# Passage:
****************************************

Ali Siahkoohi, Gabrio Rizzuti, and Felix J. Herrmann
School of Computational Science and Engineering,
Georgia Institute of Technology


Uncertainty quantification is essential when dealing with ill-conditioned inverse problems due to the inherent nonuniqueness of the solution. Bayesian approaches allow us to determine how likely an estimation of the unknown parameters is via formulating the posterior distribution. Unfortunately, it is often not possible to formulate a prior distribution that precisely encodes our prior knowledge about the unknown. Furthermore, adherence to handcrafted priors may greatly bias the outcome of the Bayesian analysis. To address this issue, we propose to use the functional form of a randomly initialized convolutional neural network as an implicit structured prior, which is shown to promote natural images and excludes images with unnatural noise. In order to incorporate the model uncertainty into the final estimate, we sample the posterior distribution using stochastic gradient Langevin dynamics and perform Bayesian model averaging on the obtained samples. Our synthetic numerical experiment verifies that deep priors combined with Bayesian model averaging are able to partially circumvent imaging artifacts and reduce the risk of overfitting in the presence of extreme noise. Finally, we present pointwise variance of the estimates as a measure of uncertainty, which coincides with regions that are more difficult to image.

****************************************

# Data block:
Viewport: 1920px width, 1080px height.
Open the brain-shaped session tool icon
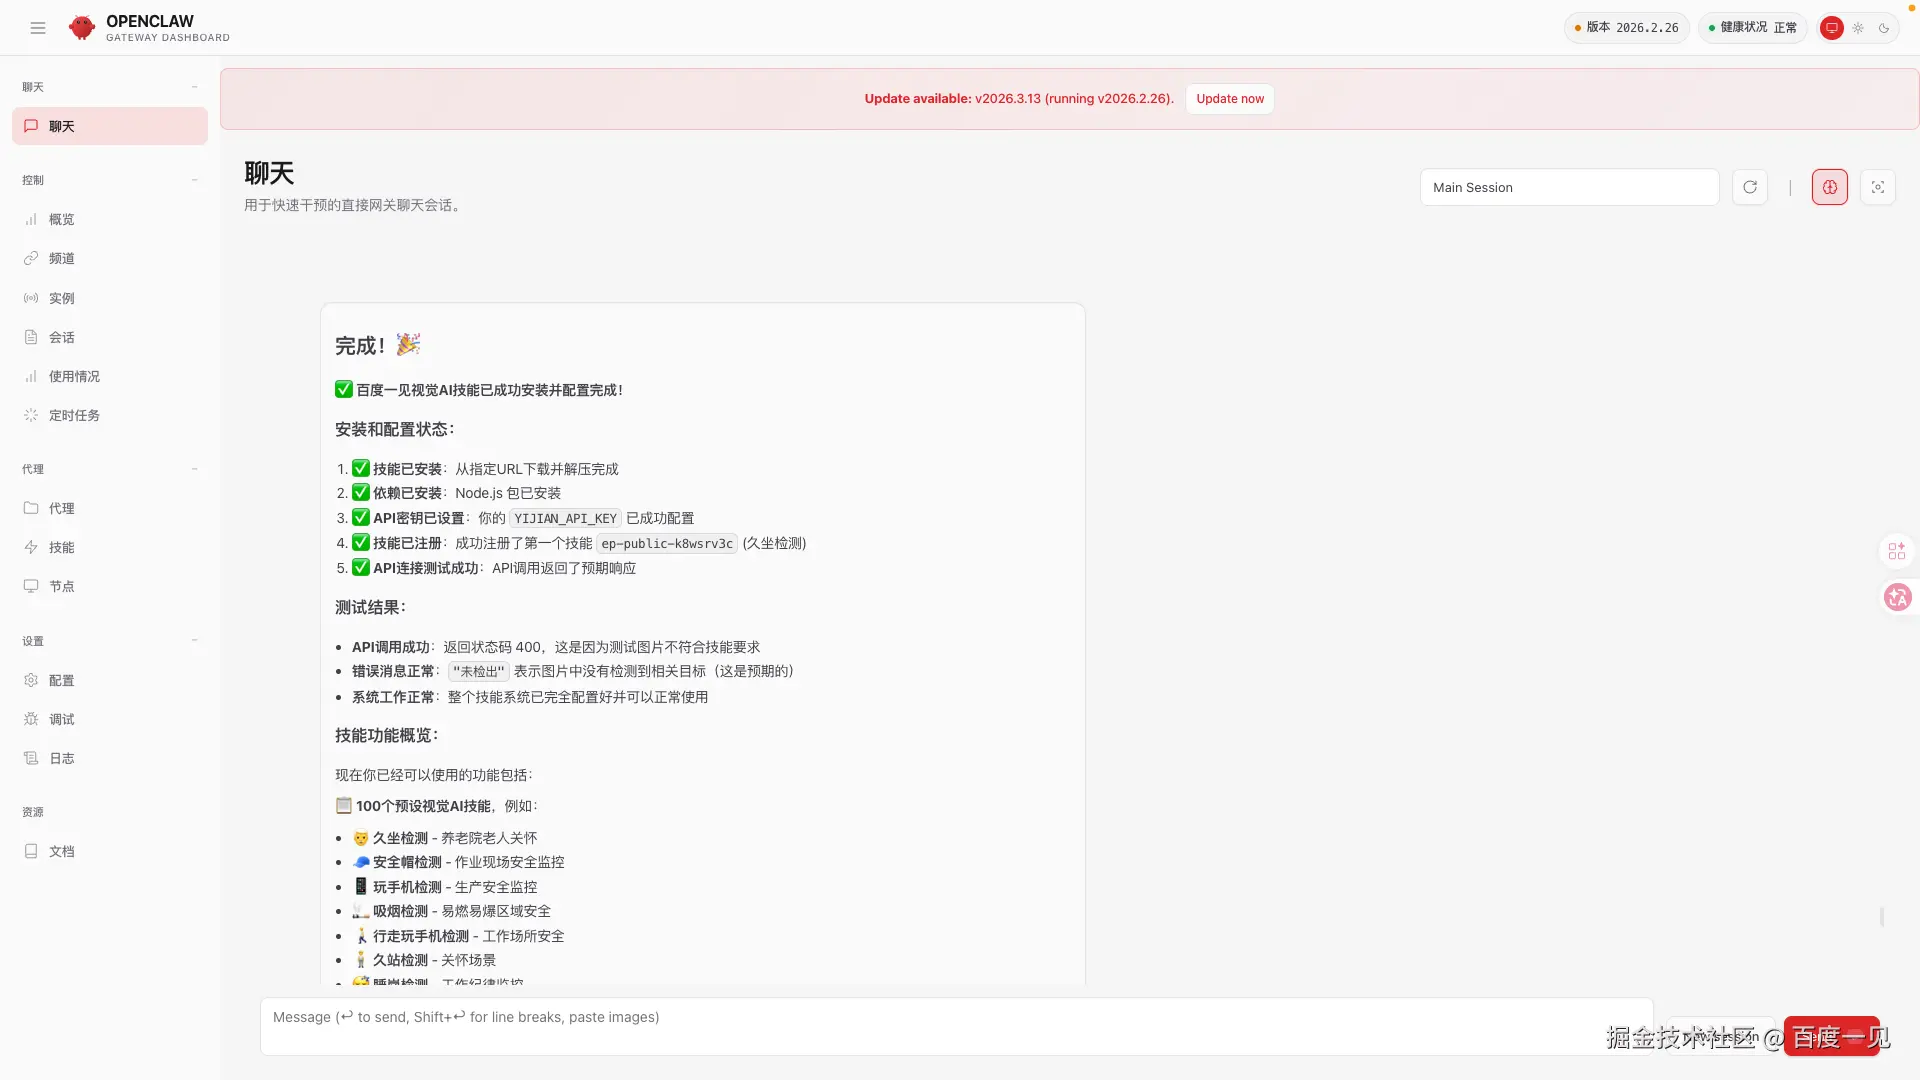point(1828,187)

****************************************

# Aim:
Who are all the authors named at the top of the abstract on uncertainty quantification above?

# Written reply:
Ali Siahkoohi, Gabrio Rizzuti, and Felix J. Herrmann